**REQUEST**
Swap "Home Assistant" for "Grafana" in the items running from the line holding "This screenshot has width=640, height=684." through the end of the items, inclusive. Reproduce only those lines, with nothing else altered.

**RECORDS FOR THE EXERCISE**

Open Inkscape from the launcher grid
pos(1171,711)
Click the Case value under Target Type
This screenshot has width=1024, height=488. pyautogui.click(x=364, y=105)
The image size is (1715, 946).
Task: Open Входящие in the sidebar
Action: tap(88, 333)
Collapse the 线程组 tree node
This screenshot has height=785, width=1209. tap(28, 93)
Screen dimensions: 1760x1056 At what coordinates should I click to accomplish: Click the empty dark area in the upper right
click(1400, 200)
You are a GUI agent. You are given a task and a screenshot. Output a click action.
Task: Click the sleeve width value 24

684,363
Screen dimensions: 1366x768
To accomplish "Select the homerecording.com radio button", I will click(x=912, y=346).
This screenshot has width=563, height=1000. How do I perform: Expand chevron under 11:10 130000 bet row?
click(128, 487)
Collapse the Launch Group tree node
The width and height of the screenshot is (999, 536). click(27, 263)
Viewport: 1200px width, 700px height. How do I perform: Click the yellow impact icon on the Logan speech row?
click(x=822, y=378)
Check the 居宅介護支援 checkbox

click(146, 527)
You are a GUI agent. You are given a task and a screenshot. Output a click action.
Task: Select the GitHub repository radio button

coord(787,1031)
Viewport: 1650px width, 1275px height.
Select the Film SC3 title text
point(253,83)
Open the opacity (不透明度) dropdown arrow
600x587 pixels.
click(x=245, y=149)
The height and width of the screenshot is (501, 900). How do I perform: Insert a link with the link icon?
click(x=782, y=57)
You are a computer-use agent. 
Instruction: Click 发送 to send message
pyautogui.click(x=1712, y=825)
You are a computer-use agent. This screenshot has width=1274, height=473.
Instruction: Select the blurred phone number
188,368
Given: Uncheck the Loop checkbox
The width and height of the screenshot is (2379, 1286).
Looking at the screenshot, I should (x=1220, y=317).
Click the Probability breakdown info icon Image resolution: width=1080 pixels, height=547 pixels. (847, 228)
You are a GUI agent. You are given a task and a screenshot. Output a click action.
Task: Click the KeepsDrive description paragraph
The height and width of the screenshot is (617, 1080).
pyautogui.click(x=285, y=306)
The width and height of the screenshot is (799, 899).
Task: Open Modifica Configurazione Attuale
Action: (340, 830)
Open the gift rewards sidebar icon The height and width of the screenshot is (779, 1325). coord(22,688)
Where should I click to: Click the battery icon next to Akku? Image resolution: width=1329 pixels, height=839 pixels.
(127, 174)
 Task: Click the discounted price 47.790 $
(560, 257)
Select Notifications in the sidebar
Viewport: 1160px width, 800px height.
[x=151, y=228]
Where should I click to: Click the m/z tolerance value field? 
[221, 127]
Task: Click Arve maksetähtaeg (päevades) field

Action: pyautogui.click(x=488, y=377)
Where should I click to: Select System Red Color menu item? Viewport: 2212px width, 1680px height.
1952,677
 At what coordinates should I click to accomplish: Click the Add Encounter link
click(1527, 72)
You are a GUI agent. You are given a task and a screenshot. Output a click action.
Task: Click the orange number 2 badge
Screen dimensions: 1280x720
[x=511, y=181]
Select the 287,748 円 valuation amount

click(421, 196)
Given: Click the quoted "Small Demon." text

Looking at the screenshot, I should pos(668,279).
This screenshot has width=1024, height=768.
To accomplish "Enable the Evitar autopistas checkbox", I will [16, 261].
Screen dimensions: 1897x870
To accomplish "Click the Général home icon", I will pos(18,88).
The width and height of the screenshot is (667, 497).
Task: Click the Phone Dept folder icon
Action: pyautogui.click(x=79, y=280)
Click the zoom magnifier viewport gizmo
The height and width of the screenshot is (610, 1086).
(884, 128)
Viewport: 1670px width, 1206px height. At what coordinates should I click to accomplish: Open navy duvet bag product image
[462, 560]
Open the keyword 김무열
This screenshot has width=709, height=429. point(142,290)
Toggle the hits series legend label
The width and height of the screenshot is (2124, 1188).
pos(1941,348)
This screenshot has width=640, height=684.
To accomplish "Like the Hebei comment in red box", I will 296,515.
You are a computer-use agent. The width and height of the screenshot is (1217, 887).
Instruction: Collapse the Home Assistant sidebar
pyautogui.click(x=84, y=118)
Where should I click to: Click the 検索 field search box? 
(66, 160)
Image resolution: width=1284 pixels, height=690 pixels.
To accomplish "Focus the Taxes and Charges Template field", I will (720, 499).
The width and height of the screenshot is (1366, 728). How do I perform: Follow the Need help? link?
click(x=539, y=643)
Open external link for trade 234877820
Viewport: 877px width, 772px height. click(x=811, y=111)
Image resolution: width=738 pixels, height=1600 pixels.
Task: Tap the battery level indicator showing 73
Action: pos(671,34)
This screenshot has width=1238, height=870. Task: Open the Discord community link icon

**ANSWER FOR THE TASK**
This screenshot has width=640, height=684.
To accomplish "Like the Hebei comment in red box", I will 296,515.
You are a computer-use agent. The width and height of the screenshot is (1217, 887).
Instruction: Collapse the Grafana sidebar
pyautogui.click(x=84, y=118)
Where should I click to: Click the 検索 field search box? 
(66, 160)
Image resolution: width=1284 pixels, height=690 pixels.
To accomplish "Focus the Taxes and Charges Template field", I will (720, 499).
The width and height of the screenshot is (1366, 728). How do I perform: Follow the Need help? link?
click(x=539, y=643)
Open external link for trade 234877820
Viewport: 877px width, 772px height. click(x=811, y=111)
Image resolution: width=738 pixels, height=1600 pixels.
Task: Tap the battery level indicator showing 73
Action: pos(671,34)
This screenshot has width=1238, height=870. Task: Open the Discord community link icon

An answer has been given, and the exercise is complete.